Closed guerzh closed 1 year ago
It may be possible, but Kitchenham did a study with reviewing checklists with 5-point scales and got much lower reliability than we have achieved with binary scales. Binary scales are recommended in the case survey literature to improve reliability. See Bullock and Tubbs paper referenced in the case survey standard.
Interrater reliability is a valuable goal because the lower the reliability, the more acceptance is determined by review selection rather than the quality of the paper. If reliability is zero, the content of the paper is irrelevant to the decision outcome. Peer review becomes a lottery.

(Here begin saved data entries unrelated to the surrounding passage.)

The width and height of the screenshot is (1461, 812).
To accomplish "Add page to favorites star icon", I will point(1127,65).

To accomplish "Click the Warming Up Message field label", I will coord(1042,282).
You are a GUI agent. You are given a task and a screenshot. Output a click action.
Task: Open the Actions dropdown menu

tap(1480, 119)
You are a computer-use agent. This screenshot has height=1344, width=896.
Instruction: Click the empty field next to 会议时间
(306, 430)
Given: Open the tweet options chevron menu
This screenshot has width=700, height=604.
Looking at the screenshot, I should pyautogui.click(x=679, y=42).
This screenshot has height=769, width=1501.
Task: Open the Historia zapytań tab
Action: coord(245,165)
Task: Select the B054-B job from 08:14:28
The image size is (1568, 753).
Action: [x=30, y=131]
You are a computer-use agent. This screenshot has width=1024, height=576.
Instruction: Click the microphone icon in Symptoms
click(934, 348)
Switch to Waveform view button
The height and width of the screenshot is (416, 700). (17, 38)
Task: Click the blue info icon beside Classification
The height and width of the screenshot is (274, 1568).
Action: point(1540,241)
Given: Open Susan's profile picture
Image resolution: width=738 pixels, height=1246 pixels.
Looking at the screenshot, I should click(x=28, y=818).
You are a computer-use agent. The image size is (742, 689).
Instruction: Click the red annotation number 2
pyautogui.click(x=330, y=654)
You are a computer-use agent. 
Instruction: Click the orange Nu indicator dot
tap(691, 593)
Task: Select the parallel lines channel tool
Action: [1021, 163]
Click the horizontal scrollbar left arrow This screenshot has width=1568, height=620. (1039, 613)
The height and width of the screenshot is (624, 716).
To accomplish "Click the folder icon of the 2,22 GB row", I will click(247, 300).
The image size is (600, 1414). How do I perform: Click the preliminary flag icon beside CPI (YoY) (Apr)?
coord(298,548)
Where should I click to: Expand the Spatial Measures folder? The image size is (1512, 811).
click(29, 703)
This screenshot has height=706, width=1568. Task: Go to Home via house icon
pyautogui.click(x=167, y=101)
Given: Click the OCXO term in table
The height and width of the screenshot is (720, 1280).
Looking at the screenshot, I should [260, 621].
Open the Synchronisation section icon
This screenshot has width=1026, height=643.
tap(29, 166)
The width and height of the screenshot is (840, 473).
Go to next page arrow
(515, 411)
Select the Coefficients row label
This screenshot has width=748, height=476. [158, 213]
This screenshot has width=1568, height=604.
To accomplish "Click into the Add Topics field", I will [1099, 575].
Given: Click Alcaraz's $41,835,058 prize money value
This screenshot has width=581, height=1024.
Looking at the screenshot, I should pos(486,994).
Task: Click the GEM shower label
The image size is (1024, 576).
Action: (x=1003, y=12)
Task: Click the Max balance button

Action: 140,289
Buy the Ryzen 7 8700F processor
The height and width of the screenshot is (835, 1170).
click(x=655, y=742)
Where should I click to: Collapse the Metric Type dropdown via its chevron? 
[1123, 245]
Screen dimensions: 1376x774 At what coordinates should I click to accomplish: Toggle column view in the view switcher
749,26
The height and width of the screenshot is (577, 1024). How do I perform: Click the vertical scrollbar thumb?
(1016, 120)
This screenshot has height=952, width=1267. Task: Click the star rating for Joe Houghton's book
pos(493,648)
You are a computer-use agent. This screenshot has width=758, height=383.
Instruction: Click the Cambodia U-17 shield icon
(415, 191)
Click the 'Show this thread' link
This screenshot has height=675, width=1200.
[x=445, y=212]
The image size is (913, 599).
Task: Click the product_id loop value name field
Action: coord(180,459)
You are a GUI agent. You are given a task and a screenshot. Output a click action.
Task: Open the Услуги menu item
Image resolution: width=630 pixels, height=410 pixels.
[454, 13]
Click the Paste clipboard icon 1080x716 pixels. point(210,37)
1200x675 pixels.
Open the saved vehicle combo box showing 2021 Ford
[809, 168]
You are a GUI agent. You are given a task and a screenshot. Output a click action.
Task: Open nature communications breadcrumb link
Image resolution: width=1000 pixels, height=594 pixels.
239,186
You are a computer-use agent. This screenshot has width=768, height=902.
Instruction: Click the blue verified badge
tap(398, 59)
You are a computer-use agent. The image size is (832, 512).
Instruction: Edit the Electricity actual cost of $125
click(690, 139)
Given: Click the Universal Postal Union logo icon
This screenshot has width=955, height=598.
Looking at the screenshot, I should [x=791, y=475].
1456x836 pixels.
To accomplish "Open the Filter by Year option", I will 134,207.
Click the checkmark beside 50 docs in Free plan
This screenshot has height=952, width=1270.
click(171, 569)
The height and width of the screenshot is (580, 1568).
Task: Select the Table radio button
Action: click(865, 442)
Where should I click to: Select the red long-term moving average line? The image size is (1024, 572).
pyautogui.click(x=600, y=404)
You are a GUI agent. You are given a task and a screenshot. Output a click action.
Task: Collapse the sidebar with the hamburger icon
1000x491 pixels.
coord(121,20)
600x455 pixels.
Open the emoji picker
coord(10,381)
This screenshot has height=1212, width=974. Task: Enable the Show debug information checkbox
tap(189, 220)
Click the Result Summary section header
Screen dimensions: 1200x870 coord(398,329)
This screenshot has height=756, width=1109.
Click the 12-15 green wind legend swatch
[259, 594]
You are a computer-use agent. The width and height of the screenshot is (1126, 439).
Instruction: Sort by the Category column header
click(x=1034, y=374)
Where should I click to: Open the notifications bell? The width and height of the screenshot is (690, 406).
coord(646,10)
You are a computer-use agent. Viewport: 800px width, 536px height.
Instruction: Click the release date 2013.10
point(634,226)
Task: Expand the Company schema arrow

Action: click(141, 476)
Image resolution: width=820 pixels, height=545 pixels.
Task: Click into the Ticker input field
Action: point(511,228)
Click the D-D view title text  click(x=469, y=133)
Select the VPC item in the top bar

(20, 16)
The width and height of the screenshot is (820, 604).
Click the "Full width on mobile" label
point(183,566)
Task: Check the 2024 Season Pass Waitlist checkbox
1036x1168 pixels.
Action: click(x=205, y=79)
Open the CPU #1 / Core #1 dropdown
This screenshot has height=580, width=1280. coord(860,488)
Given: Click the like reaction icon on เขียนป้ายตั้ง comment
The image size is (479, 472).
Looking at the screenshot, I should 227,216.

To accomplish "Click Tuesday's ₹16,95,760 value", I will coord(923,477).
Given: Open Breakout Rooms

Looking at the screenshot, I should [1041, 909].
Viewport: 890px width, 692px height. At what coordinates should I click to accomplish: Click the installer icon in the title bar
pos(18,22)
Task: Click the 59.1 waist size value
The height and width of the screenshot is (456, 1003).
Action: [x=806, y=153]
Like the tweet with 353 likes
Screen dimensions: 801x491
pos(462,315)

There is no domain of expert judgment, or measurement for that matter, where low reliability is considered valuable. Only in peer review do people make this argument, and it just doesn't hold up.
"Yes/no questions will lead to the highest inter-rater reliability"
I might be confused, but I don't think it's true. Imagine the "true" ratings are all around 0.5/1. Binary raters slightly biased towards 1 might rate everything 1, and binary raters slightly biased towards 0 might rate everything 0, resulting in low interrater variability.
On the other hand slight bias upward or downward will not affect continuous ratings.
If I'm right, this should be at the very least qualified to state when it is the case that binary ratings lead to grater interrater reliability.
It is also not clear to me that interrater reliability is a valuable goal. In fact, a side effect of getting diverse perspectives from reviewers will result in less interrater reliability.